WORK REQUIRED:
Reproduce the line that holds "Instruction: Click the" together with all the lines after it up to the end of the entries.

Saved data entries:
--- START ---

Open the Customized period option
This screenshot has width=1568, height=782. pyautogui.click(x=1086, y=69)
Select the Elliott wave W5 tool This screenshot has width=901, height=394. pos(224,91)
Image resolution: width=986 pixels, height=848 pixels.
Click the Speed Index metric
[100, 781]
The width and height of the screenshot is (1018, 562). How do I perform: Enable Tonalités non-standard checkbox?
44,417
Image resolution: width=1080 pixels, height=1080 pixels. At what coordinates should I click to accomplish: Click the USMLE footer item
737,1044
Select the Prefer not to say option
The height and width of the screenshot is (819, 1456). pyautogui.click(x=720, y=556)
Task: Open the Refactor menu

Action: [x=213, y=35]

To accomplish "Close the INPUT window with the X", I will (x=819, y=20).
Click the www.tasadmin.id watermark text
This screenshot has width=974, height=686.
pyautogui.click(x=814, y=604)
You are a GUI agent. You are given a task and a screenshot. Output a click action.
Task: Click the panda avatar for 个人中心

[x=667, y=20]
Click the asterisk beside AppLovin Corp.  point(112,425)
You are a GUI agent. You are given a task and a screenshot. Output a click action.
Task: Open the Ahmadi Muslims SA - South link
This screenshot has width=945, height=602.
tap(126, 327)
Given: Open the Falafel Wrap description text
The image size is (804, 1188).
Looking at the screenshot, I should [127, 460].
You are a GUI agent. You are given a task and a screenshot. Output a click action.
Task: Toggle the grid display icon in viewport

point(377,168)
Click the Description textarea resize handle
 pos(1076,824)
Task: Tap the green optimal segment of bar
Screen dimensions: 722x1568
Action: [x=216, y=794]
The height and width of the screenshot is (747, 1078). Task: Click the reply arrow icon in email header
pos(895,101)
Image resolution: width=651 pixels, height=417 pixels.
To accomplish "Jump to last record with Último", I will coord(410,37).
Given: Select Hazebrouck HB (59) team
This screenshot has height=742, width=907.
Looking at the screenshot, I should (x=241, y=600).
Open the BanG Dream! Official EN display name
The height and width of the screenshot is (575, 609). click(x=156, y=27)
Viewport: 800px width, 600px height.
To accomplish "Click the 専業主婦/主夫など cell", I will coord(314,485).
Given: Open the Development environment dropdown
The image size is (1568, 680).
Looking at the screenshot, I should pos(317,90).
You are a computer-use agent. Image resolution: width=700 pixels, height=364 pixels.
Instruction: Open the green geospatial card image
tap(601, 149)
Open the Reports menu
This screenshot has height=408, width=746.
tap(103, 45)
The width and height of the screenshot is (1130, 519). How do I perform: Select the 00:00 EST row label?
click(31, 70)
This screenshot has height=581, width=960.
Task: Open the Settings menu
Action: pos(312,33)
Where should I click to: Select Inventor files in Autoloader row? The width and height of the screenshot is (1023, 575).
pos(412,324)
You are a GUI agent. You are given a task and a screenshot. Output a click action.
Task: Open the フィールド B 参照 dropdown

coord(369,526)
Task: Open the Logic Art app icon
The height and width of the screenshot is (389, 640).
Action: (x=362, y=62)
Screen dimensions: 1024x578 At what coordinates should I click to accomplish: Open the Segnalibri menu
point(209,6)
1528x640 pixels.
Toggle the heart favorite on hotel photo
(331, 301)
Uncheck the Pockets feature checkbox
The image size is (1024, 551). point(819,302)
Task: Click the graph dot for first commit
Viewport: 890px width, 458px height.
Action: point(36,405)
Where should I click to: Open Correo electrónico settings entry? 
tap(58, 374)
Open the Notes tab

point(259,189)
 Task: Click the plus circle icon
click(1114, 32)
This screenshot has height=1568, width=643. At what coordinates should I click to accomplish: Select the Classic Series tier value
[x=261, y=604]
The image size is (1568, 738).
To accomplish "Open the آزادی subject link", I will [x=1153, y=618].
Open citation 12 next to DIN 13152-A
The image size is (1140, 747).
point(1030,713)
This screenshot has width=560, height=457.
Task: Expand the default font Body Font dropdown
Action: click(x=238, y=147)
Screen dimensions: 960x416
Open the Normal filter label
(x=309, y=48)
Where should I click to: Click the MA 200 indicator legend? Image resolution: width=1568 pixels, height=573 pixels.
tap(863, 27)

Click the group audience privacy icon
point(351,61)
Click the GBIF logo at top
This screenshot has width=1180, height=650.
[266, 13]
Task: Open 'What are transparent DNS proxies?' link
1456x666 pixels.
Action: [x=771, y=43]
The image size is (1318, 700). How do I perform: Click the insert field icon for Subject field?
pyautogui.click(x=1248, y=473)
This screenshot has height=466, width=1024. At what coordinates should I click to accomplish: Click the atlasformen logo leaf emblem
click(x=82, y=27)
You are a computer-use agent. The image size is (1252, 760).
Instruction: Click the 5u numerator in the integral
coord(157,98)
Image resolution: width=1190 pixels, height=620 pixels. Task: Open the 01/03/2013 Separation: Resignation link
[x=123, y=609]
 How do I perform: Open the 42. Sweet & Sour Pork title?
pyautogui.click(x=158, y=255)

--- END ---

EXERCISE ANSWER:
Instruction: Click the 5u numerator in the integral
coord(157,98)
Image resolution: width=1190 pixels, height=620 pixels. Task: Open the 01/03/2013 Separation: Resignation link
[x=123, y=609]
 How do I perform: Open the 42. Sweet & Sour Pork title?
pyautogui.click(x=158, y=255)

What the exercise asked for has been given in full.